Cultura

Ciccolini, nessuno è profeta in Patria

Nato a Napoli, avrebbe compiuto 90 anni il prossimo 15 agosto. Aldo Ciccolini aveva studiato al conservatorio di ‘San Pietro a Majella’ dove era stato ammesso a nove anni grazie alla grande considerazione che di lui aveva l’allora direttore Francesco Cilea. Si era da tempo trasferito in Francia dove aveva ottenuto la legion d’onore per i suoi meriti artistici. Un interprete celebre che ha promosso soprattutto la conoscenza della musica per pianoforte dei compositori francesi, noti e meno noti: Maurice Ravel, Claude Debussy, Jules Massenet… D’altissimo livello le sue interpretazioni della musica di Franz Liszt e delle composizioni pianistiche di Mario Castelnuovo-Tedesco.

«Avevo cinque anni e in ogni istante il bisogno di musica già mi riempiva la vita» usava dire. Cittadino francese dal 1969, ha insegnato al Conservatoire de Paris dal 1970 al 1988, scoprendo la sua vocazione di didatta a cui è rimasto sempre fedele e dedicandosi con rigore e generosità alla formazione delle nuove generazioni. Nemico d’ogni concessione ai gusti del giorno, insensibile ai giochi mediatici, Ciccolini considerava l’arte musicale come una missione.

«In Italia la musica è considerata un hobby e non una professione, ai giovani che vogliono fare musica in Italia dico solo una cosa, anzi faccio mia un’espressione di Eduardo de Filippo: jatevenne!», questo un amaro sfogo del grande Maestro. Nel libro “Conversazioni con Aldo Ciccolini”, edizioni Curci, alla domanda del perché si era trasferito in Francia da giovanissimo, egli risponde con la franchezza che gli era ampiamente riconosciuta e con un pizzico di amarezza, pur se quella scelta lo portò a calcare i più grandi palcoscenici mondiali e a trionfi che ne attestarono la grandezza assoluta nel suo genere.

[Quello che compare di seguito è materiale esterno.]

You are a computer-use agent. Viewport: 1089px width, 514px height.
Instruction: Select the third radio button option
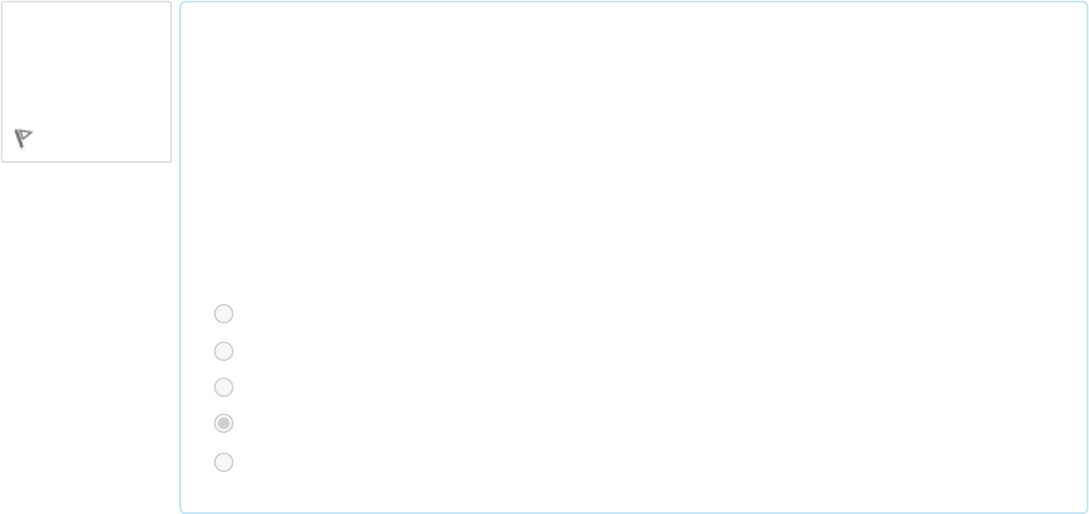coord(224,388)
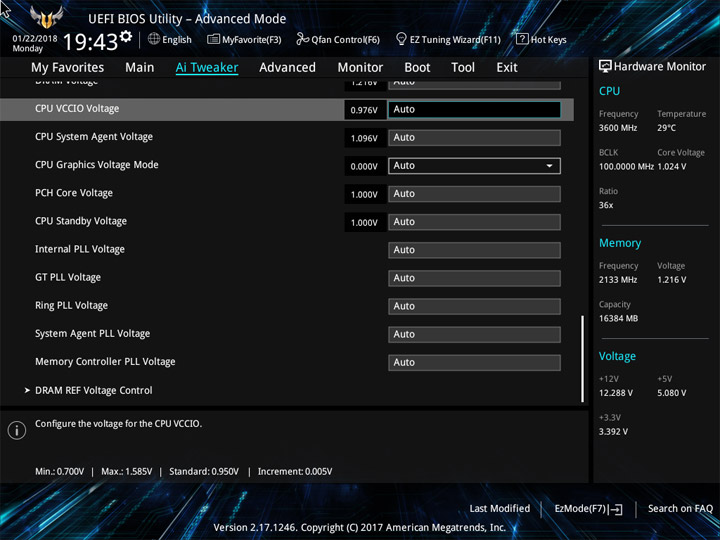720x540 pixels.
Task: Switch to EzMode(F7)
Action: 588,509
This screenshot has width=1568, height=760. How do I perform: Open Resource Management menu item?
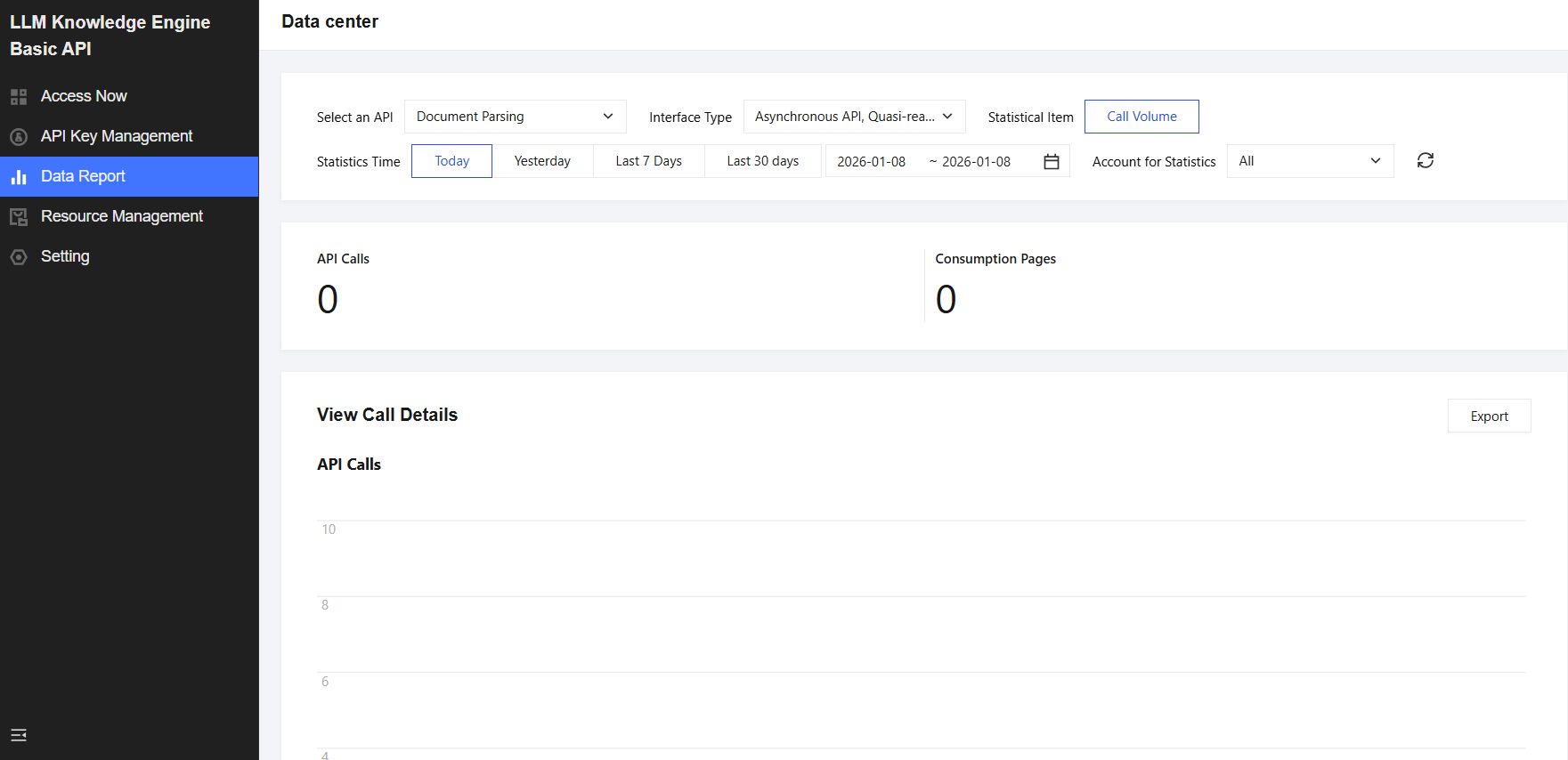(x=122, y=216)
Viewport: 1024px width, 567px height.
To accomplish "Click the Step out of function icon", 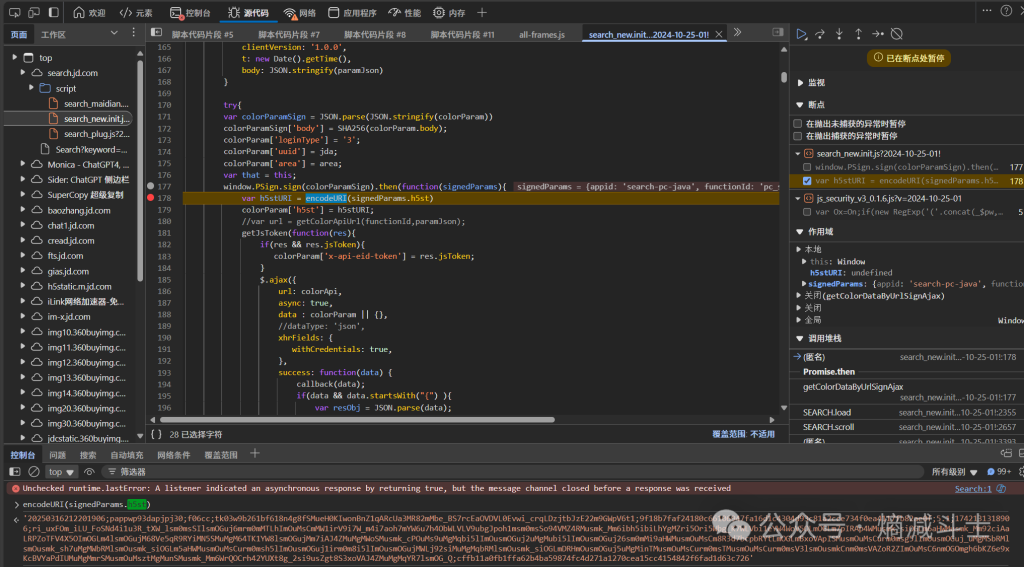I will [x=858, y=34].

«Mi fu fatto uno sgarbo al conservatorio di Napoli dove avevo ottenuto una cattedra dopo molte peripezie, ma fui scavalcato da un altro candidato senza titoli. Il lavoro era importante dato che mio padre era morto presto e dovevo mantenere la famiglia. Fu proprio a quello sgarbo che mia madre reagì, dotata di un intuito straordinario, e mi disse “jammuncemme”.

Mi iscrisse al concorso Long-Thibaud a Parigi. Nella peggiore delle ipotesi avrei fatto un bel viaggio esibendomi di fronte a grandi musicisti. Invece vinsi il primo premio e da lì cominciò immediatamente la carriera concertistica. All’insegnamento tornai più tardi, sempre in Francia negli anni ’70 grazie all’insistenza del ministro della cultura di allora. Io obiettai che non ero cittadino francese e non potevo insegnare al Conservatorio di Parigi. In pochi giorni mi arrivò il passaporto! Premetto che sono legato all’Italia, ma oggi un giovane esecutore non ha spazio in un ambiente che è ormai in declino. Faccio tante masterclass: noto allievi che dovrebbero esercitare un altro mestiere e altri dotatissimi che difficilmente troveranno spazio. La ragione è semplice: qui la musica, che ritengo sia un insieme di progresso, civiltà e spiritualità, è considerata un hobby e non una professione».

Tra i numerosissimi premi, vanno ricordati il Prix Edison dell’Académie Charles Cros, il Premio della National Academy of Recordings Arts negli USA e ben tre volte il Grand Prix du Disque in Francia. Nel 2002 ricevette il Diapason d’Or per l’integrale di Janàcek, per Schumann e nell’ottobre 2003 per i Notturni di Chopin. Il 23 novembre 2005 a Roma ricevette il Premio Vittorio De Sica. Nel 2008 fu nominato commendatore dell’Ordine nazionale francese al merito.